The Kingdom of Croatia (Latin: Regnum Croatiae; Croatian: Kraljevina Hrvatska, Hrvatsko Kraljevstvo) existed as a sovereign state for nearly two centuries. Its existence was characterized by various conflicts and periods of peace or alliance with the Bulgarians, Byzantines, Hungarians, and competition with Venice for control over the eastern Adriatic coast. The goal of promoting the Slavic language in the religious service was initially brought and introduced by the 10th century bishop Gregory of Nin, which resulted in a conflict with the Pope, later to be put down by him. In the second half of the 11th century Croatia managed to secure most coastal cities of Dalmatia with the collapse of Byzantine control over them.

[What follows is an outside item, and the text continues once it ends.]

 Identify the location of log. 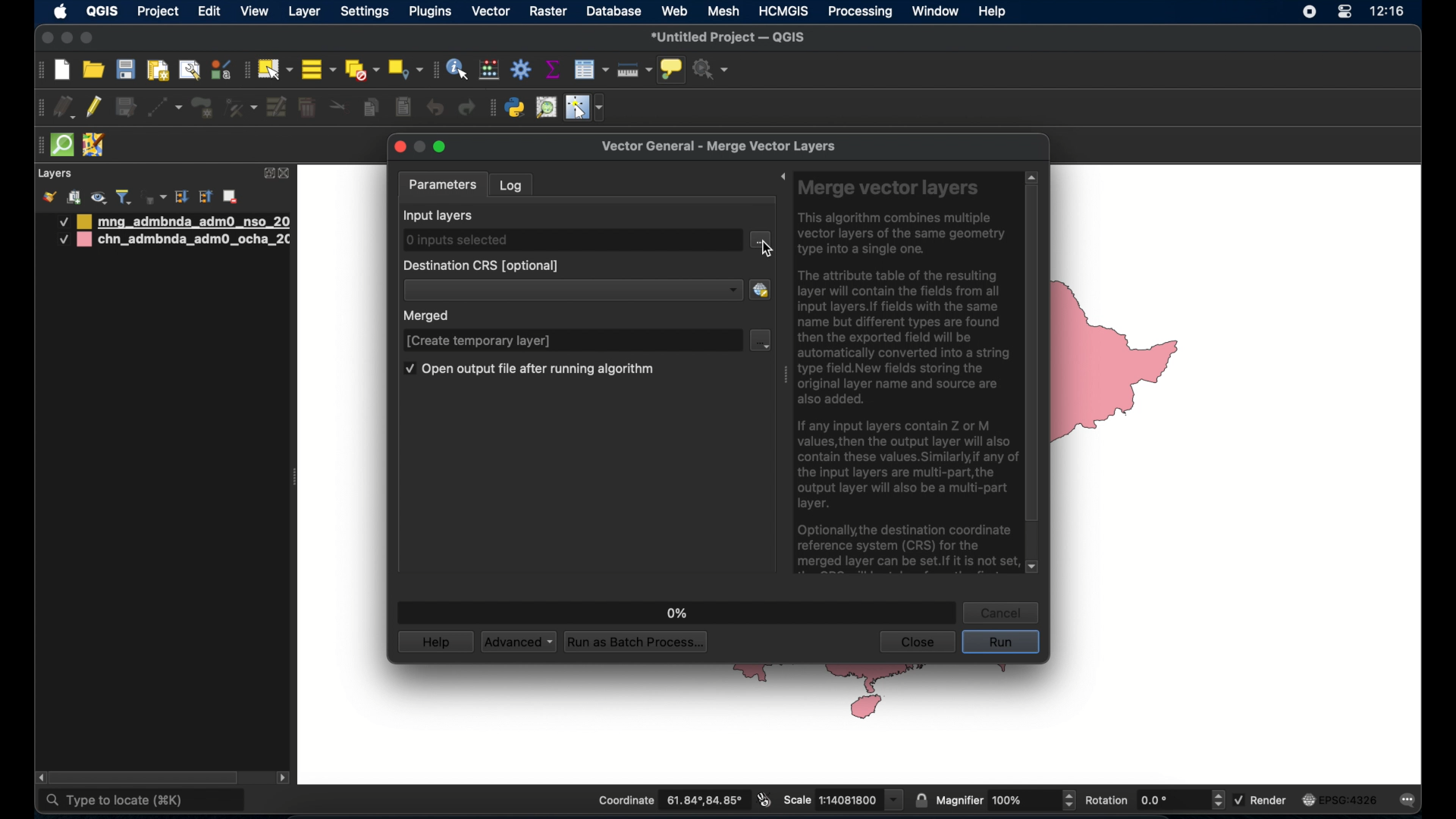
(512, 184).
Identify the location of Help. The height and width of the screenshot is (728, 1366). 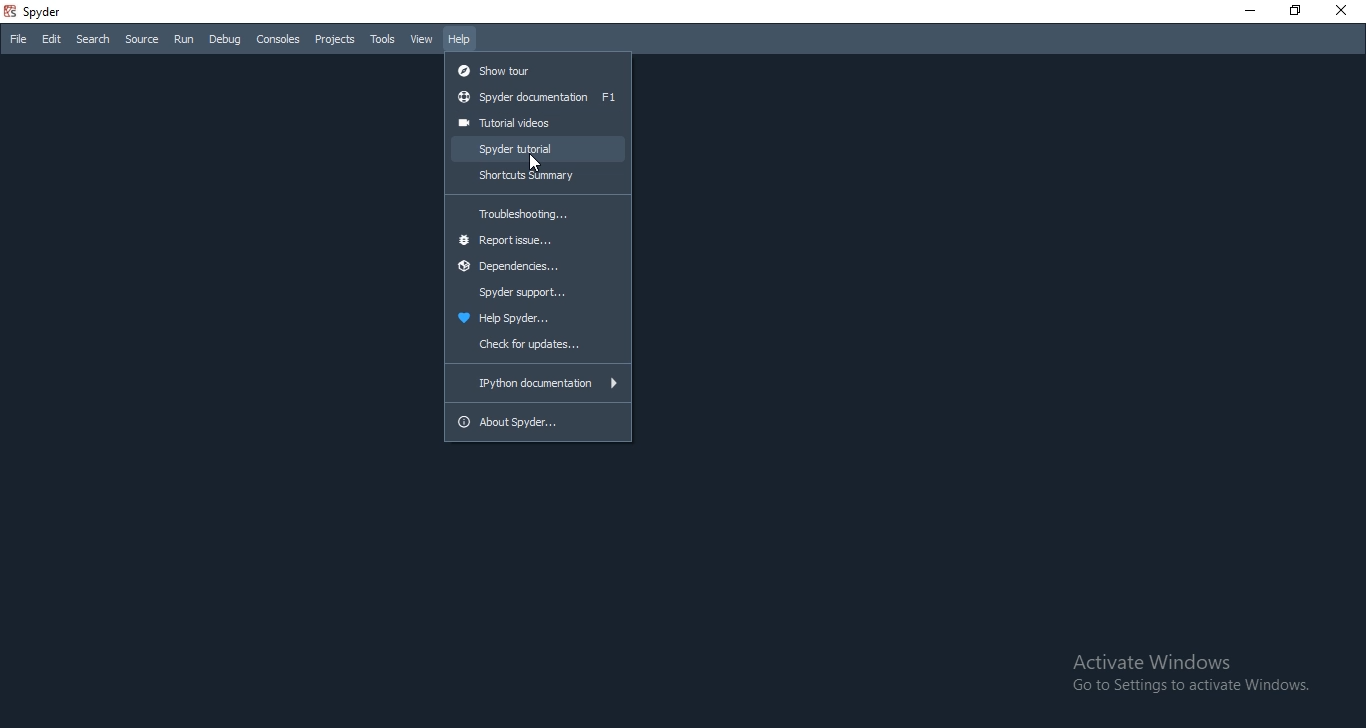
(463, 37).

During this time the kingdom reached its peak under the rule of kings Peter Krešimir IV (1058-1074) and Demetrius Zvonimir (1075-1089).
The state was ruled mostly by the Trpimirović dynasty until 1091. At that point the realm experienced a succession crisis and after a decade of conflicts for the throne and the aftermath of the Battle of Gvozd Mountain, the crown passed to the Árpád dynasty with the coronation of King Coloman of Hungary as "King of Croatia and Dalmatia" in Biograd in 1102, uniting the two kingdoms under one crown. The precise terms of the relationship between the two realms became a matter of dispute in the 19th century. The nature of the relationship varied through time, Croatia retained a large degree of internal autonomy overall, while the real power rested in the hands of the local nobility. Modern Croatian and Hungarian historiographies mostly view the relations between Kingdom of Croatia and Kingdom of Hungary from 1102 as a form of a personal union of two internally autonomous kingdoms united by a common king.